Bergegas, Sri Wedari turun dari dipan tempatnya tidur. Dengan tersaruk-saruk, wanita tua itu berusaha keluar dari gubuk. Suluh yang menyala kecil di tiang gubuknya bahkan tak mampu menerangi diri sendiri.
Berdiri di tepi gubuknya, Sri Wedari mendongak langit. Rawung ternyata sudah menelan bulan seluruhnya. Yang tersisa hanya cincin samar di gelapnya langit.
“Usir Rawung itu!”
“Usir!”
“Usir!”
Teriakan warga makin riuh. Kentongan dipukul kian ribut. Bebunyian segala macam benda meningkahi di sela-sela keributan itu. Sri Wedari meraba-raba dan menemukan kentongan miliknya sendiri. Sejenak kemudian, ia mulai mengikuti warga dukuh lainnya untuk bersama-sama mengusir Rawung, dan memaksa raksasa marah itu memuntahkan kembali bulan yang sudah ditelannya.
Warga dukuh percaya, Rawung takut pada ribut kentongan dan bubunyian. Jadi, Sri Wedari mulai ikut berteriak di sela-sela hajarannya pada kentongan.
“Pergi kau, makhluk jahat! Pergi! Lepaskan bulan!”

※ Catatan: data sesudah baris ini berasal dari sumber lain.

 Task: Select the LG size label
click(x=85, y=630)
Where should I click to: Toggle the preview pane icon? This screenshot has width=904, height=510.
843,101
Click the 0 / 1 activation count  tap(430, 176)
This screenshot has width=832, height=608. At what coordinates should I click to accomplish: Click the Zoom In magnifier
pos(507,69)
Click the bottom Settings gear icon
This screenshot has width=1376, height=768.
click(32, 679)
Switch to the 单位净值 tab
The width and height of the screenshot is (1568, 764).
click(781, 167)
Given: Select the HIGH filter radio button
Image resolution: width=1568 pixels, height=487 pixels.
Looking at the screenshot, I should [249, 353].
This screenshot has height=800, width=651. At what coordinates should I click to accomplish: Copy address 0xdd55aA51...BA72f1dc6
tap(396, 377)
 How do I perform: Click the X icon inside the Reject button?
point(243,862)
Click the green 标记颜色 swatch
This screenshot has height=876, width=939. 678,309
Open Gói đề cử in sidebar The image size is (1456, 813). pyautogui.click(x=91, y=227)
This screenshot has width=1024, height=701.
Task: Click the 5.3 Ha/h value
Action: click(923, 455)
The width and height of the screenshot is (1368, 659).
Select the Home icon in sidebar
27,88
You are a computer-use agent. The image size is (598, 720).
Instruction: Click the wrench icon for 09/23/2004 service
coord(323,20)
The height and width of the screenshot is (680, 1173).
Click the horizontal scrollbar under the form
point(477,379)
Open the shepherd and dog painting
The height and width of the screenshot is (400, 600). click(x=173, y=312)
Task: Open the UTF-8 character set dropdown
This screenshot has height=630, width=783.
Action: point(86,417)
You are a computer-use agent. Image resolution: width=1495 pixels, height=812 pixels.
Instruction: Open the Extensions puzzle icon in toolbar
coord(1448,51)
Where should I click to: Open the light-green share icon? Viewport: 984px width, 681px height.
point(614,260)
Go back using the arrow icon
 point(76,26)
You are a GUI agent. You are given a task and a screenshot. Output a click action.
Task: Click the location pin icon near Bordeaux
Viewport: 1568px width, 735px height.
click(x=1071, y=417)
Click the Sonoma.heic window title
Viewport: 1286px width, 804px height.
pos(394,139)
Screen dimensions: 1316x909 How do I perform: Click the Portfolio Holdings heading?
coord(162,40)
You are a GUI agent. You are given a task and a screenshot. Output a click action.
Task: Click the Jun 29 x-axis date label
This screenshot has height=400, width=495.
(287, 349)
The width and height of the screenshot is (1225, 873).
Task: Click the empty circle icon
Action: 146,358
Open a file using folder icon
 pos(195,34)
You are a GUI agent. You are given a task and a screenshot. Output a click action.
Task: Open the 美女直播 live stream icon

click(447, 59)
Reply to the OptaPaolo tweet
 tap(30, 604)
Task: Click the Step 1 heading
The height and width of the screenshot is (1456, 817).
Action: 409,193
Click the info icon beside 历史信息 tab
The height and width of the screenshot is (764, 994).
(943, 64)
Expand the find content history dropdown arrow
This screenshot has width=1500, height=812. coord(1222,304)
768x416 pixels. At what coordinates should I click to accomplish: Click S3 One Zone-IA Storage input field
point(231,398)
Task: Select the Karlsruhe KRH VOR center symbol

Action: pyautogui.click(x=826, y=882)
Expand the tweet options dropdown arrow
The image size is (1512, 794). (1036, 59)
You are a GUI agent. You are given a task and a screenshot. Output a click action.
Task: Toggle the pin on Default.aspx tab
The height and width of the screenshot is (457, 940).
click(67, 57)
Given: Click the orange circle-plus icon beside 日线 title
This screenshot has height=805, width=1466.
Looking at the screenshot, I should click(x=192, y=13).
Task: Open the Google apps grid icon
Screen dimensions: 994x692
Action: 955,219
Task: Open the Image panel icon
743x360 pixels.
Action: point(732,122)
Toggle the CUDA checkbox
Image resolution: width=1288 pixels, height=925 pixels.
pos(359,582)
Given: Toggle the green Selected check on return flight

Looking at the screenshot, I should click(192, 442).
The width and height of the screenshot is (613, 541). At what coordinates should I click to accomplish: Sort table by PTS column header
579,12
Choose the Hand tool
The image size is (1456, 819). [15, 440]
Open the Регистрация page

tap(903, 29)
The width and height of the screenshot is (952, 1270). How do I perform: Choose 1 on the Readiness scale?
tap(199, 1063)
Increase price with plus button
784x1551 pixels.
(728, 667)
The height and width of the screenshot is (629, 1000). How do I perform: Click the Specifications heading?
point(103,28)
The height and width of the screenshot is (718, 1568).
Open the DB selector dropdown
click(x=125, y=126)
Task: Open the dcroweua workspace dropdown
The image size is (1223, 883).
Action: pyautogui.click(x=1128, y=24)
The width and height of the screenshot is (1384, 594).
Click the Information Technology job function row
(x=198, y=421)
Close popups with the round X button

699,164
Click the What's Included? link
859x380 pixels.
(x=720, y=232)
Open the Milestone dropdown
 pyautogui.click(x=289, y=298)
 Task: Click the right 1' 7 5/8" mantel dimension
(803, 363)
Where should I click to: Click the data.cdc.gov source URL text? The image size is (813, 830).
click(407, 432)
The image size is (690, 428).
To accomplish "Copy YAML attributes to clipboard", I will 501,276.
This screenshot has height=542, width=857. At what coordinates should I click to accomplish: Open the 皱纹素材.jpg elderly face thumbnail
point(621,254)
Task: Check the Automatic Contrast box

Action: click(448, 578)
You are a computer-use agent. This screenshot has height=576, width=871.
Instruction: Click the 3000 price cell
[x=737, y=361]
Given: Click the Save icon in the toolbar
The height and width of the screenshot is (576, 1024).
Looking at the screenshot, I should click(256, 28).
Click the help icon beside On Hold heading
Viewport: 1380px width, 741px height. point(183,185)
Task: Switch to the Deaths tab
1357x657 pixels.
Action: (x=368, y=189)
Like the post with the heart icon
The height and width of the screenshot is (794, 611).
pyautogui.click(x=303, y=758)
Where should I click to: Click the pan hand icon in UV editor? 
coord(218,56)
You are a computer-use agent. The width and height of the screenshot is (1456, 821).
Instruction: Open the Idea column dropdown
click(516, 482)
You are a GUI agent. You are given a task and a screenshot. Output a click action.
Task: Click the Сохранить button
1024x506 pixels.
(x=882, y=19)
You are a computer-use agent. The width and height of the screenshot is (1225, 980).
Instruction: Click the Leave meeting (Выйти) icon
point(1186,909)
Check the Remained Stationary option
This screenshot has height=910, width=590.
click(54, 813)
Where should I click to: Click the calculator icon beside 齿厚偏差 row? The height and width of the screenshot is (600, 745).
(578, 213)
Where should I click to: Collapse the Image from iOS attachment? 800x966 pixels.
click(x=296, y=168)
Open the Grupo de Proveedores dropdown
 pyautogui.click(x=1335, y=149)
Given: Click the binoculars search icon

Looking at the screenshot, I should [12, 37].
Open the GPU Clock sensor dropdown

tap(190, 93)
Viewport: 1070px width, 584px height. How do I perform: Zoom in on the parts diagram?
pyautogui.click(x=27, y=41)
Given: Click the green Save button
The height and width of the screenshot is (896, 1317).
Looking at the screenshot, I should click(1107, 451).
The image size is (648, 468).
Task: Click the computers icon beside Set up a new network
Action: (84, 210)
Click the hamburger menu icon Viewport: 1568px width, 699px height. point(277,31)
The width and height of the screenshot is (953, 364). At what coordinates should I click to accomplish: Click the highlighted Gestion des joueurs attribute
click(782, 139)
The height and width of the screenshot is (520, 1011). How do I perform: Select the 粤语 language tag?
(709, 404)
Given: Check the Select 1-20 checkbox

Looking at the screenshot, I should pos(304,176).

Di dalam pasungan, Dasimah tahu kalau bayi yang dikandung sedang bergerak keluar dari rahimnya. Dalam gelap, ia memejamkan mata. Kata orang, saat melahirkan akan ada rasa sakit luar biasa yang mendera seorang ibu. Begitu sakitnya sampai nyawa seolah jadi taruhan.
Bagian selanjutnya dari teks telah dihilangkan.